### [TASK TO COMPLETE]
Look through the entries below and extract exactly the lines from the one containing "Continue shopping (215, 350)" through the one containing "[button] (25, 84)", ends included.

### [SOURCE MATERIAL]
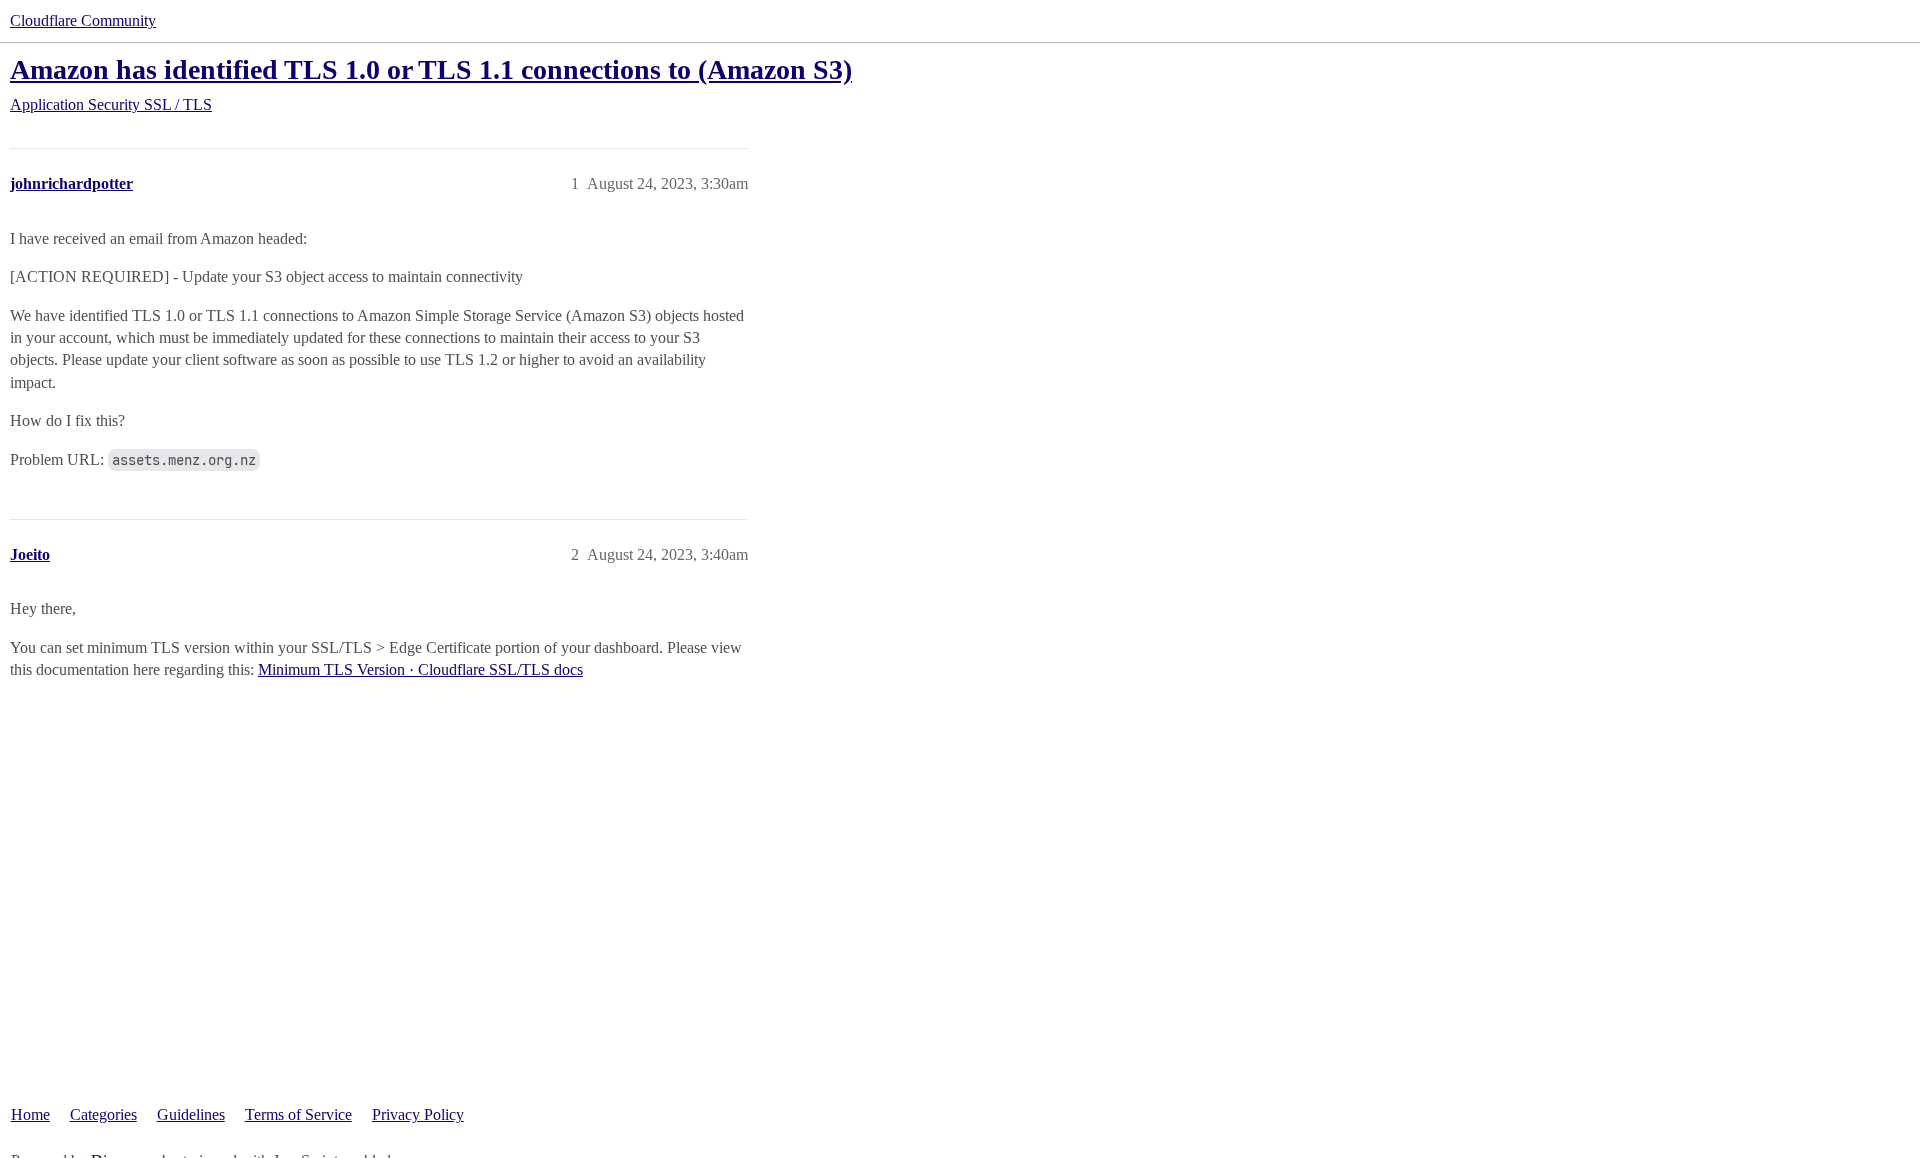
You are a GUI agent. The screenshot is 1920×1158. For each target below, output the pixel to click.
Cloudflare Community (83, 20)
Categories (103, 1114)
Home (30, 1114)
==
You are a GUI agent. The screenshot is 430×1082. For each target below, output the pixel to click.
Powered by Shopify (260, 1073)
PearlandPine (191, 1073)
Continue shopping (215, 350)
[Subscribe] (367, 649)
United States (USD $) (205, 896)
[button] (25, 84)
...
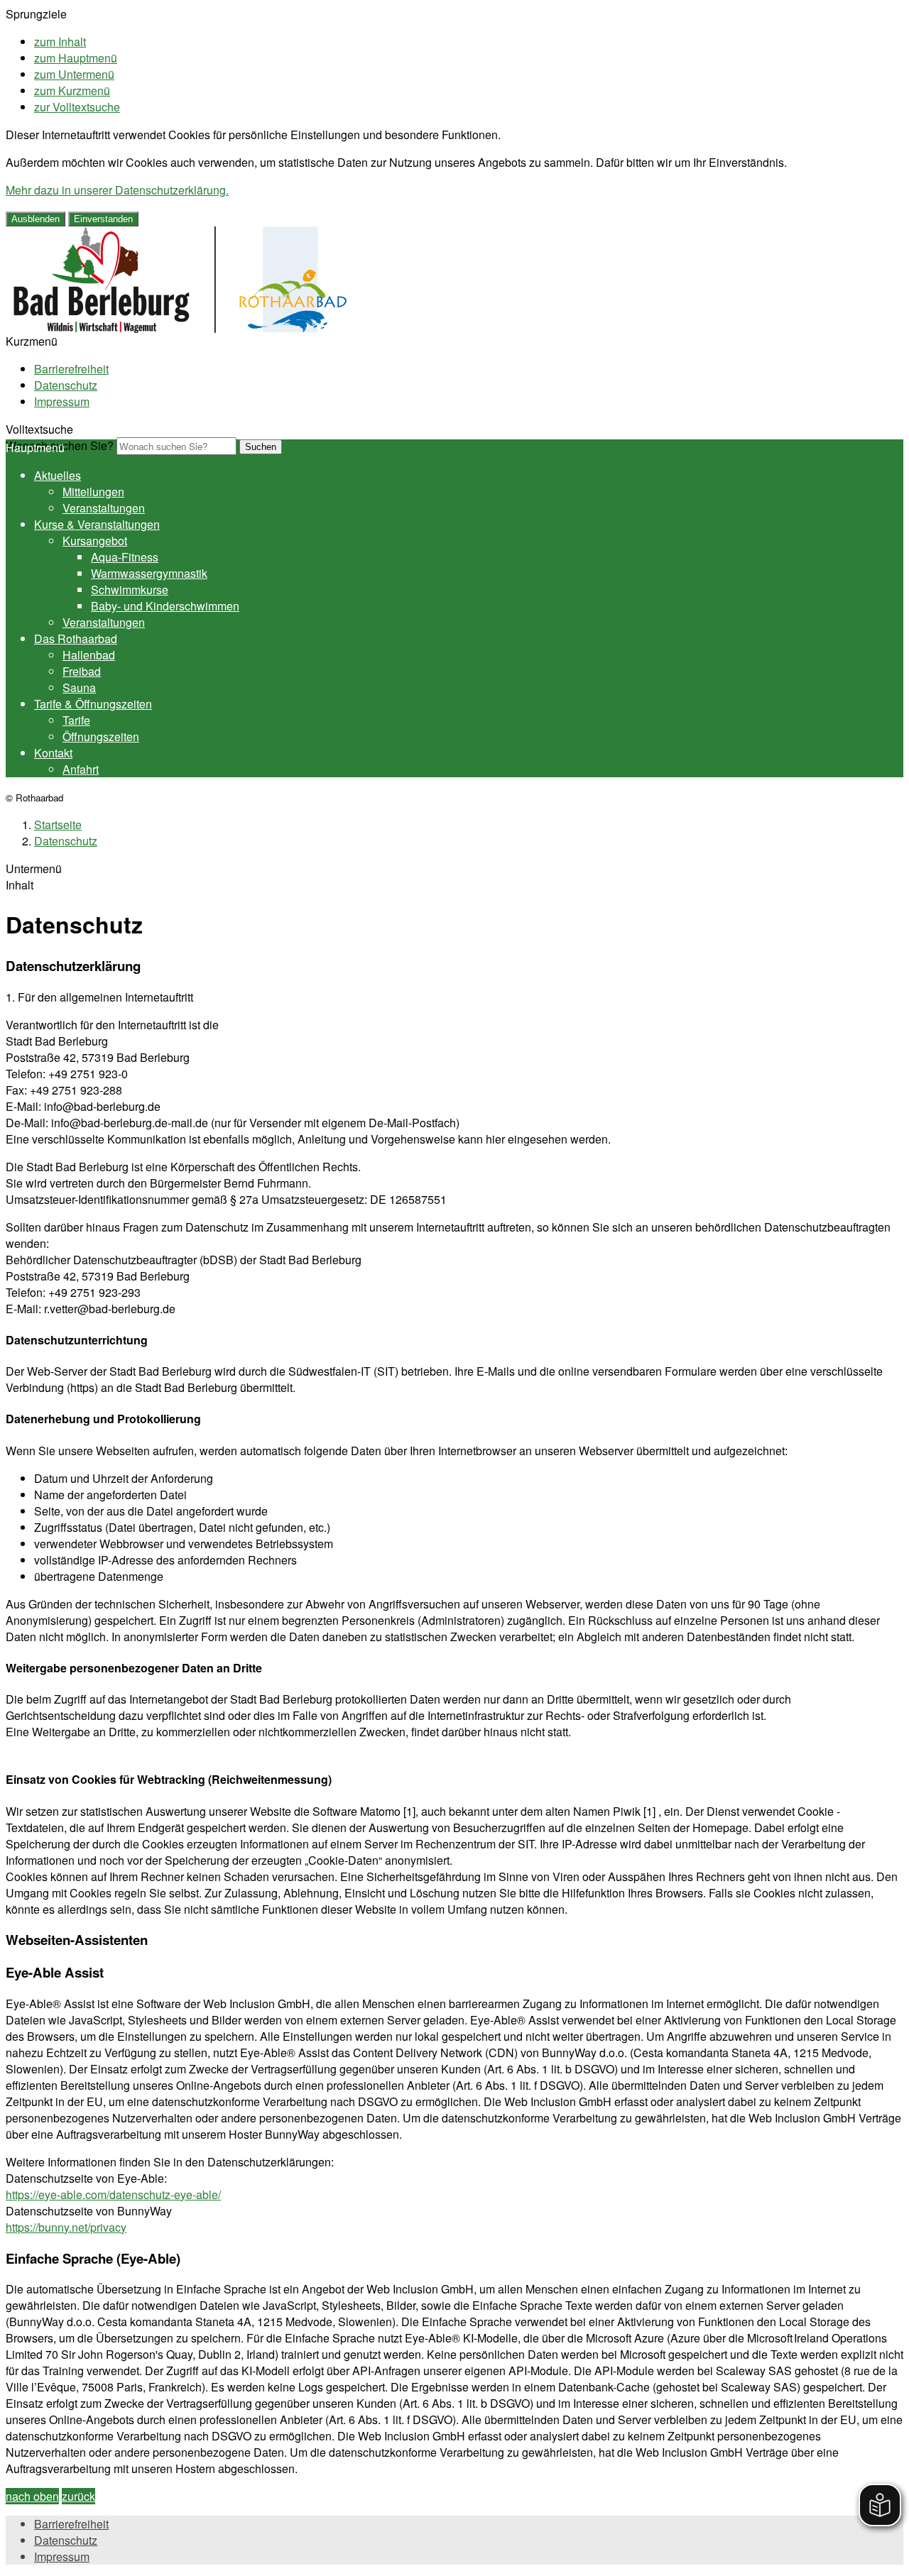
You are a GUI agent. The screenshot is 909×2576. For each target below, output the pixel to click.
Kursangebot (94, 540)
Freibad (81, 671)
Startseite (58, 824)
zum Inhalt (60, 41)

### [RESULT OF THIS EXERCISE]
Continue shopping (215, 350)
[Subscribe] (367, 649)
United States (USD $) (205, 896)
[button] (25, 84)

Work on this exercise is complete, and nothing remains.